Une affaire de famille

- Les pilotes d’un jour s’affairent autour des montures.
De vieux trails Yamaha DTMX, et même DTF ayant perdu leur pompe à huile, côtoient une 250 XL-S avec son pneu avant de 23 pouces retaillé. Quelques motos de cross hors d’âge paradent devant des machines chinoises plus récentes, copies de japonaises baptisées « Sumo » ou « Wanxin 150 ». À côté, les quelques rares Honda beaucoup plus récentes et arborant des autocollants « racing » passeraient presque pour des machines d’usine... Certains compétiteurs ont dû préparer leur bête de course au tout dernier moment, comme en témoignent les coulures de peinture sur les plaques à numéro.
- Au beau milieu du parc trône un pick-up 4 X 4 sur lequel sont posés des équipements dernier cri. Autour, évidemment, beaucoup de monde.

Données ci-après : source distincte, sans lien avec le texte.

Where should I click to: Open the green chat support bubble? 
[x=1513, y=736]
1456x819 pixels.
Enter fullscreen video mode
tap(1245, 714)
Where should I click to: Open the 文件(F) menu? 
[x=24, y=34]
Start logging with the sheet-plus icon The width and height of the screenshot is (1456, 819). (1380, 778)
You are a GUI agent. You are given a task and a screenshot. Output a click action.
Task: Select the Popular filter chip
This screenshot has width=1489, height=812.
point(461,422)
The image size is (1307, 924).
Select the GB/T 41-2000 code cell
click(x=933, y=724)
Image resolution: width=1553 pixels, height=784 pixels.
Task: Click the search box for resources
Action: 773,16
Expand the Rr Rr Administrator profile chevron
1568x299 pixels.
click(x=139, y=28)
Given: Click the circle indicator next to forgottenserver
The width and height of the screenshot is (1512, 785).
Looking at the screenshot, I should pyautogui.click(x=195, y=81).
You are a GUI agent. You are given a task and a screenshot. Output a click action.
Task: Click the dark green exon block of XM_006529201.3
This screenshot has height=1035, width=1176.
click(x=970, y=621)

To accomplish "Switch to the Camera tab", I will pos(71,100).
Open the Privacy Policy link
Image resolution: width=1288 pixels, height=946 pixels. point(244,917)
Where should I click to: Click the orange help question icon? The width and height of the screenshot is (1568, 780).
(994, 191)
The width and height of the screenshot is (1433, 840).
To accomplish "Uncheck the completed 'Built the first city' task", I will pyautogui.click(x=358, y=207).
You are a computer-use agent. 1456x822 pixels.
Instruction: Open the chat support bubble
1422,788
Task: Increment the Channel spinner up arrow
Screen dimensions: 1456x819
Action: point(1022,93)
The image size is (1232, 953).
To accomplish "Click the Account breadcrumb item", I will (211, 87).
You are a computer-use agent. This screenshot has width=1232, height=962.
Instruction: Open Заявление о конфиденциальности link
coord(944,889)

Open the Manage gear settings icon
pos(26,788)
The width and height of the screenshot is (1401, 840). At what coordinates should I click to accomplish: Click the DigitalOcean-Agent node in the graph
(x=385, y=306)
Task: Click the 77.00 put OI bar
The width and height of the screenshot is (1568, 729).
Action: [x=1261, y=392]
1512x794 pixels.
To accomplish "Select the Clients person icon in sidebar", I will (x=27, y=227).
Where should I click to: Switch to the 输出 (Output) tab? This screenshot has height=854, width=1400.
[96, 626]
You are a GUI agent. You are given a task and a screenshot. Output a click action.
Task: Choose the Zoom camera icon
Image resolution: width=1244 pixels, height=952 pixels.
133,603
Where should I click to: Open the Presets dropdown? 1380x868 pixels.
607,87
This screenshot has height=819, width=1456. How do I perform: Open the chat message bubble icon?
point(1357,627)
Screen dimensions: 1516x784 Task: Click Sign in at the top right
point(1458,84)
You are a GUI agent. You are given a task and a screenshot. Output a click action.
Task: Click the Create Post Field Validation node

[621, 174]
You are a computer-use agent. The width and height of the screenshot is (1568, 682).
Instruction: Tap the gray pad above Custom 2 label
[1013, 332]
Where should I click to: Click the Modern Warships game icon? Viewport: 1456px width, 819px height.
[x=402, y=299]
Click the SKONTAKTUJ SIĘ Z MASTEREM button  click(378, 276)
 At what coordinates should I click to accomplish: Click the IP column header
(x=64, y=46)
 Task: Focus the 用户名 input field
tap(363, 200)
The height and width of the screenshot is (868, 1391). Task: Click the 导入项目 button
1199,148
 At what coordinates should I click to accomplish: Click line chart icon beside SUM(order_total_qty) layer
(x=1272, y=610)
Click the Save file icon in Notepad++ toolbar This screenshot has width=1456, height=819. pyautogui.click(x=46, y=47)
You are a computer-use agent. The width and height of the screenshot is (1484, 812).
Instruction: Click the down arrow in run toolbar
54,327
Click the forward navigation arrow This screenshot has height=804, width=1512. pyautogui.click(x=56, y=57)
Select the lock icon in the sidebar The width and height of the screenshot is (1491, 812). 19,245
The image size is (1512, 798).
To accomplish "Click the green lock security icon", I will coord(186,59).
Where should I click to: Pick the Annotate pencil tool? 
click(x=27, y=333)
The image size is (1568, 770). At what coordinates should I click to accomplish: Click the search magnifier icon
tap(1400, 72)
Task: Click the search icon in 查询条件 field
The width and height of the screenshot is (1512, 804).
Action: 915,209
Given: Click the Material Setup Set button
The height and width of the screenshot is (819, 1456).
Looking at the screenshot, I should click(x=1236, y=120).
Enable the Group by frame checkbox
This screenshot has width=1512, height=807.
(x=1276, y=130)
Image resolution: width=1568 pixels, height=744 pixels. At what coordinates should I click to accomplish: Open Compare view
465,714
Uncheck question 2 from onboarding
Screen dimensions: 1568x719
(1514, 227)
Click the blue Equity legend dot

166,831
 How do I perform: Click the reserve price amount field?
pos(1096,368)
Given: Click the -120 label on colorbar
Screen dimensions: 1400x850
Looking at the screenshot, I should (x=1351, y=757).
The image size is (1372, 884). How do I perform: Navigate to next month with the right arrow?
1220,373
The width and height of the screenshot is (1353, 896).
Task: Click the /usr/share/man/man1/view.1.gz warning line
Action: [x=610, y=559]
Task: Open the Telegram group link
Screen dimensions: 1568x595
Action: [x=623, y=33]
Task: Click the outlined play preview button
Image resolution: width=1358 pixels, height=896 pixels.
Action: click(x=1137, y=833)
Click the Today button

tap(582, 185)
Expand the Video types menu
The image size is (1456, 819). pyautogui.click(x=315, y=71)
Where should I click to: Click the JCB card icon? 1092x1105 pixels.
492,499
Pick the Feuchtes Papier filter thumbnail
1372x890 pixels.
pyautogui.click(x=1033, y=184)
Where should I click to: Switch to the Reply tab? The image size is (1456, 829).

- Le propriétaire, Ignacio, père de Miguel, 16 ans, et d’Alberto, 14 ans, est artisan électricien. Mais c’est surtout un authentique passionné de moto-cross, qui aide ses fils aînés à participer à un maximum de petites courses locales. Même si le niveau y est très faible, il caresse l’espoir que ses rejetons puissent accéder un jour à une catégorie supérieure, vivant ainsi par procuration ce que lui-même aurait aimé connaître plus jeune...
- Mais quand on naît fils de paysans au Pérou, on a peu de chance de faire de la moto un jour. Ignacio, lui, n’en est que plus fier de nous parler de sa passion pour le MX. À l’entendre, tout ce que les États-Unis comptent de champions aurait une place dans son carnet d’adresses. Et quand il réalise que nous sommes français, l’homme met un point d’honneur à revenir sur les exploits de notre Jean-Michel Bayle national.
- Bref, une véritable encyclopédie vivante, qui se déplace en famille pour suivre les évolutions de ses deux ados. La maman, coiffée de son éternel chapeau melon, organise les repas, tandis que les plus jeunes aident leur père dans les tâches mécaniques.

Un nouveau monde

- Au Pérou, la moto ne fait pas partie des préoccupations majeures, loin s’en faut. L’apparition, ces dernières années, des machines chinoises a toutefois permis de populariser l’accès à un véhicule utilitaire fiable, pratique, propre et, surtout, économique. La compétition reste réservée à quelques privilégiés et ne se vit qu’au travers de rares articles de presse ou grâce à la télévision qui, elle, est bien présente partout.
- Elle retransmettait d’ailleurs, quasi au même moment, la dernière édition des X-Fighters de Mexico, une épreuve de free-style. Les motards passionnés – au sens où nous l’entendons, nous Européens – roulent la plupart du temps sur des routières chinoises de 125 ou 150 cm3 modifiées pour ressembler à des Harley. Juan, lui, a préféré déguiser sa « Sumo » en moto de cross. Et c’est uniquement pour le plaisir de se mesurer aux autres qu’il est venu.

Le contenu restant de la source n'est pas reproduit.